_Problem to solve_
Nothing is to be left out: repeat every entry exactly as given.

_Data for processing_
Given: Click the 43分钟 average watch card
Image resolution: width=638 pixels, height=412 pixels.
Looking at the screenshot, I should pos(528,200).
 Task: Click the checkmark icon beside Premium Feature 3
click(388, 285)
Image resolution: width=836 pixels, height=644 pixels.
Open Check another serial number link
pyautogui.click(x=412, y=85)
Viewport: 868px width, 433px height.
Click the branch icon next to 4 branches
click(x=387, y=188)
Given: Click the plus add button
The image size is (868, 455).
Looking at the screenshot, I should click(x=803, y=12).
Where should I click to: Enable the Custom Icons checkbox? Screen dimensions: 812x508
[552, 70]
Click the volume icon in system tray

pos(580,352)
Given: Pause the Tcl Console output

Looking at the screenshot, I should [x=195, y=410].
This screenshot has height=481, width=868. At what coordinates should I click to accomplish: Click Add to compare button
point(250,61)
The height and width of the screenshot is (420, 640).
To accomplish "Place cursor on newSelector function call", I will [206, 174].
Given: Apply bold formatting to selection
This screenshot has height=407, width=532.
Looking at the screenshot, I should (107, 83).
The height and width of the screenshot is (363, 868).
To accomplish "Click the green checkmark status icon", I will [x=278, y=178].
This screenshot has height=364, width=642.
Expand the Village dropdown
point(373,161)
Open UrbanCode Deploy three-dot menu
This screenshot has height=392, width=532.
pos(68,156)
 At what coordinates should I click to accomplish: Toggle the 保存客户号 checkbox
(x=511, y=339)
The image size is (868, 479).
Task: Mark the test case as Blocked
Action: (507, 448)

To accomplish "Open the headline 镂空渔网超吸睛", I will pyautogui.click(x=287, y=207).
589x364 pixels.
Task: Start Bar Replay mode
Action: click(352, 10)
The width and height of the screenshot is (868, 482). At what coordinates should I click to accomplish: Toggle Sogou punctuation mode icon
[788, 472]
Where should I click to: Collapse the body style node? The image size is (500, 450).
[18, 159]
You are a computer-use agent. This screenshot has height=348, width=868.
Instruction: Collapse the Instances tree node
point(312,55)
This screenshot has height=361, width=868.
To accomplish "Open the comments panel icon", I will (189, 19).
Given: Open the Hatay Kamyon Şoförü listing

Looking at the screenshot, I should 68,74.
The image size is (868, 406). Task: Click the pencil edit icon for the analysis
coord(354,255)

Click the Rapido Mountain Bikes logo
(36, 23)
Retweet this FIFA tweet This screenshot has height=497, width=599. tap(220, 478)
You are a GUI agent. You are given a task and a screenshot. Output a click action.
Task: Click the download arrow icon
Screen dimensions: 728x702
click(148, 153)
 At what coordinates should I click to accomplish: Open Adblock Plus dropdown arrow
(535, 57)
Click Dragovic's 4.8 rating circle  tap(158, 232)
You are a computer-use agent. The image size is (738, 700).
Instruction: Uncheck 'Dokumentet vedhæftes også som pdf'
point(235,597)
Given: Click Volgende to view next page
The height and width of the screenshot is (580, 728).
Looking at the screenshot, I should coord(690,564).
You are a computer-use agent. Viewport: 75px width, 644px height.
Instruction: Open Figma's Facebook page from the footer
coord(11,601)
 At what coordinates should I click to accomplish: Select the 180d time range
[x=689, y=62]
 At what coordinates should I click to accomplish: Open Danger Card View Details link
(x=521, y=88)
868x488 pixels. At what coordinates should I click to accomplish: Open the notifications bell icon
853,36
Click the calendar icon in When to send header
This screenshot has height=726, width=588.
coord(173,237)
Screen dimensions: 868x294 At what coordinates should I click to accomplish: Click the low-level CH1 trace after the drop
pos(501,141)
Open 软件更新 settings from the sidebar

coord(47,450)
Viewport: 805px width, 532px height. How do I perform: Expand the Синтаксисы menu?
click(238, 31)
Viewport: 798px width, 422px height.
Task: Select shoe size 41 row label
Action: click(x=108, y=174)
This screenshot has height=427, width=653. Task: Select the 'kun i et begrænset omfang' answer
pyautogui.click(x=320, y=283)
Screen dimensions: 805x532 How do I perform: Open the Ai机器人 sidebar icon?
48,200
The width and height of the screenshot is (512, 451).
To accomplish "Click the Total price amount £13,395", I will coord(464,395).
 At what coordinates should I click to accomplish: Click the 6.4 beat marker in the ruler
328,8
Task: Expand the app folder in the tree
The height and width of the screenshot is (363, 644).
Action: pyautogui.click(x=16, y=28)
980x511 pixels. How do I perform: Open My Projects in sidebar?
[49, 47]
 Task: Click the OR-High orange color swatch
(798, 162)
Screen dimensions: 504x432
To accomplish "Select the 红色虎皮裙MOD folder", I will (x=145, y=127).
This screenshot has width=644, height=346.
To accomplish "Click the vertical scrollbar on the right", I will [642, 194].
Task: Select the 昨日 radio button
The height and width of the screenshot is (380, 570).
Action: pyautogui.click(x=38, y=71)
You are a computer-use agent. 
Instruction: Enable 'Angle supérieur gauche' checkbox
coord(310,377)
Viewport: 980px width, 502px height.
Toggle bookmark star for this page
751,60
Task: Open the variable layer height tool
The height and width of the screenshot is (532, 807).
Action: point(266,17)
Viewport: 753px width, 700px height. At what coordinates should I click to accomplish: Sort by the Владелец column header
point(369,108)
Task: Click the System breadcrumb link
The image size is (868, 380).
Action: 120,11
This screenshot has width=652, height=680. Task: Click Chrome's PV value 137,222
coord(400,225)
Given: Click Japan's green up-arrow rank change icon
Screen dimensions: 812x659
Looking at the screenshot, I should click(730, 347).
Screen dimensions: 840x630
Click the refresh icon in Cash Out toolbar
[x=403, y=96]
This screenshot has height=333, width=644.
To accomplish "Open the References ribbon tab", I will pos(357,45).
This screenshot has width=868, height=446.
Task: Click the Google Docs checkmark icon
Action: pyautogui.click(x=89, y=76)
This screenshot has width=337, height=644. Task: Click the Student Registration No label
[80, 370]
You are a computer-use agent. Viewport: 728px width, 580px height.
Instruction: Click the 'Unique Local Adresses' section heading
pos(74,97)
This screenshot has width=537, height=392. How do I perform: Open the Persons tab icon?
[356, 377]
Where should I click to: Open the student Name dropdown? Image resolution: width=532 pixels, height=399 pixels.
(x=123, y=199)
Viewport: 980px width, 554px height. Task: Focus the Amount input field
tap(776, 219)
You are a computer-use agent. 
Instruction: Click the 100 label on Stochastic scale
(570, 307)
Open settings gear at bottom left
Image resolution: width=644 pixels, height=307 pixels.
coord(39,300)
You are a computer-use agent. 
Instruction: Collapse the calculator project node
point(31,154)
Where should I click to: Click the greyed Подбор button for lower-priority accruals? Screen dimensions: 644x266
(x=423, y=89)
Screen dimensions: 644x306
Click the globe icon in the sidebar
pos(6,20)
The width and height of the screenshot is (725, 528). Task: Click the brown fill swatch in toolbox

_Solution for this task_
Given: Click the 43分钟 average watch card
Image resolution: width=638 pixels, height=412 pixels.
Looking at the screenshot, I should pos(528,200).
 Task: Click the checkmark icon beside Premium Feature 3
click(388, 285)
Image resolution: width=836 pixels, height=644 pixels.
Open Check another serial number link
pyautogui.click(x=412, y=85)
Viewport: 868px width, 433px height.
Click the branch icon next to 4 branches
click(x=387, y=188)
Given: Click the plus add button
The image size is (868, 455).
Looking at the screenshot, I should click(x=803, y=12).
Where should I click to: Enable the Custom Icons checkbox? Screen dimensions: 812x508
[552, 70]
Click the volume icon in system tray

pos(580,352)
Given: Pause the Tcl Console output

Looking at the screenshot, I should [x=195, y=410].
This screenshot has height=481, width=868. At what coordinates should I click to accomplish: Click Add to compare button
point(250,61)
The height and width of the screenshot is (420, 640).
To accomplish "Place cursor on newSelector function call", I will [206, 174].
Given: Apply bold formatting to selection
This screenshot has height=407, width=532.
Looking at the screenshot, I should (107, 83).
The height and width of the screenshot is (363, 868).
To accomplish "Click the green checkmark status icon", I will [x=278, y=178].
This screenshot has height=364, width=642.
Expand the Village dropdown
point(373,161)
Open UrbanCode Deploy three-dot menu
This screenshot has height=392, width=532.
pos(68,156)
 At what coordinates should I click to accomplish: Toggle the 保存客户号 checkbox
(x=511, y=339)
The image size is (868, 479).
Task: Mark the test case as Blocked
Action: (507, 448)

To accomplish "Open the headline 镂空渔网超吸睛", I will pyautogui.click(x=287, y=207).
589x364 pixels.
Task: Start Bar Replay mode
Action: click(352, 10)
The width and height of the screenshot is (868, 482). At what coordinates should I click to accomplish: Toggle Sogou punctuation mode icon
[788, 472]
Where should I click to: Collapse the body style node? The image size is (500, 450).
[18, 159]
You are a computer-use agent. This screenshot has height=348, width=868.
Instruction: Collapse the Instances tree node
point(312,55)
This screenshot has height=361, width=868.
To accomplish "Open the comments panel icon", I will (189, 19).
Given: Open the Hatay Kamyon Şoförü listing

Looking at the screenshot, I should 68,74.
The image size is (868, 406). Task: Click the pencil edit icon for the analysis
coord(354,255)

Click the Rapido Mountain Bikes logo
(36, 23)
Retweet this FIFA tweet This screenshot has height=497, width=599. tap(220, 478)
You are a GUI agent. You are given a task and a screenshot. Output a click action.
Task: Click the download arrow icon
Screen dimensions: 728x702
click(148, 153)
 At what coordinates should I click to accomplish: Open Adblock Plus dropdown arrow
(535, 57)
Click Dragovic's 4.8 rating circle  tap(158, 232)
You are a computer-use agent. The image size is (738, 700).
Instruction: Uncheck 'Dokumentet vedhæftes også som pdf'
point(235,597)
Given: Click Volgende to view next page
The height and width of the screenshot is (580, 728).
Looking at the screenshot, I should coord(690,564).
You are a computer-use agent. Viewport: 75px width, 644px height.
Instruction: Open Figma's Facebook page from the footer
coord(11,601)
 At what coordinates should I click to accomplish: Select the 180d time range
[x=689, y=62]
 At what coordinates should I click to accomplish: Open Danger Card View Details link
(x=521, y=88)
868x488 pixels. At what coordinates should I click to accomplish: Open the notifications bell icon
853,36
Click the calendar icon in When to send header
This screenshot has height=726, width=588.
coord(173,237)
Screen dimensions: 868x294 At what coordinates should I click to accomplish: Click the low-level CH1 trace after the drop
pos(501,141)
Open 软件更新 settings from the sidebar

coord(47,450)
Viewport: 805px width, 532px height. How do I perform: Expand the Синтаксисы menu?
click(238, 31)
Viewport: 798px width, 422px height.
Task: Select shoe size 41 row label
Action: click(x=108, y=174)
This screenshot has height=427, width=653. Task: Select the 'kun i et begrænset omfang' answer
pyautogui.click(x=320, y=283)
Screen dimensions: 805x532 How do I perform: Open the Ai机器人 sidebar icon?
48,200
The width and height of the screenshot is (512, 451).
To accomplish "Click the Total price amount £13,395", I will coord(464,395).
 At what coordinates should I click to accomplish: Click the 6.4 beat marker in the ruler
328,8
Task: Expand the app folder in the tree
The height and width of the screenshot is (363, 644).
Action: pyautogui.click(x=16, y=28)
980x511 pixels. How do I perform: Open My Projects in sidebar?
[49, 47]
 Task: Click the OR-High orange color swatch
(798, 162)
Screen dimensions: 504x432
To accomplish "Select the 红色虎皮裙MOD folder", I will (x=145, y=127).
This screenshot has width=644, height=346.
To accomplish "Click the vertical scrollbar on the right", I will [642, 194].
Task: Select the 昨日 radio button
The height and width of the screenshot is (380, 570).
Action: pyautogui.click(x=38, y=71)
You are a computer-use agent. 
Instruction: Enable 'Angle supérieur gauche' checkbox
coord(310,377)
Viewport: 980px width, 502px height.
Toggle bookmark star for this page
751,60
Task: Open the variable layer height tool
The height and width of the screenshot is (532, 807).
Action: point(266,17)
Viewport: 753px width, 700px height. At what coordinates should I click to accomplish: Sort by the Владелец column header
point(369,108)
Task: Click the System breadcrumb link
The image size is (868, 380).
Action: 120,11
This screenshot has width=652, height=680. Task: Click Chrome's PV value 137,222
coord(400,225)
Given: Click Japan's green up-arrow rank change icon
Screen dimensions: 812x659
Looking at the screenshot, I should click(730, 347).
Screen dimensions: 840x630
Click the refresh icon in Cash Out toolbar
[x=403, y=96]
This screenshot has height=333, width=644.
To accomplish "Open the References ribbon tab", I will pos(357,45).
This screenshot has width=868, height=446.
Task: Click the Google Docs checkmark icon
Action: pyautogui.click(x=89, y=76)
This screenshot has width=337, height=644. Task: Click the Student Registration No label
[80, 370]
You are a computer-use agent. Viewport: 728px width, 580px height.
Instruction: Click the 'Unique Local Adresses' section heading
pos(74,97)
This screenshot has width=537, height=392. How do I perform: Open the Persons tab icon?
[356, 377]
Where should I click to: Open the student Name dropdown? Image resolution: width=532 pixels, height=399 pixels.
(x=123, y=199)
Viewport: 980px width, 554px height. Task: Focus the Amount input field
tap(776, 219)
You are a computer-use agent. 
Instruction: Click the 100 label on Stochastic scale
(570, 307)
Open settings gear at bottom left
Image resolution: width=644 pixels, height=307 pixels.
coord(39,300)
You are a computer-use agent. 
Instruction: Collapse the calculator project node
point(31,154)
Where should I click to: Click the greyed Подбор button for lower-priority accruals? Screen dimensions: 644x266
(x=423, y=89)
Screen dimensions: 644x306
Click the globe icon in the sidebar
pos(6,20)
The width and height of the screenshot is (725, 528). Task: Click the brown fill swatch in toolbox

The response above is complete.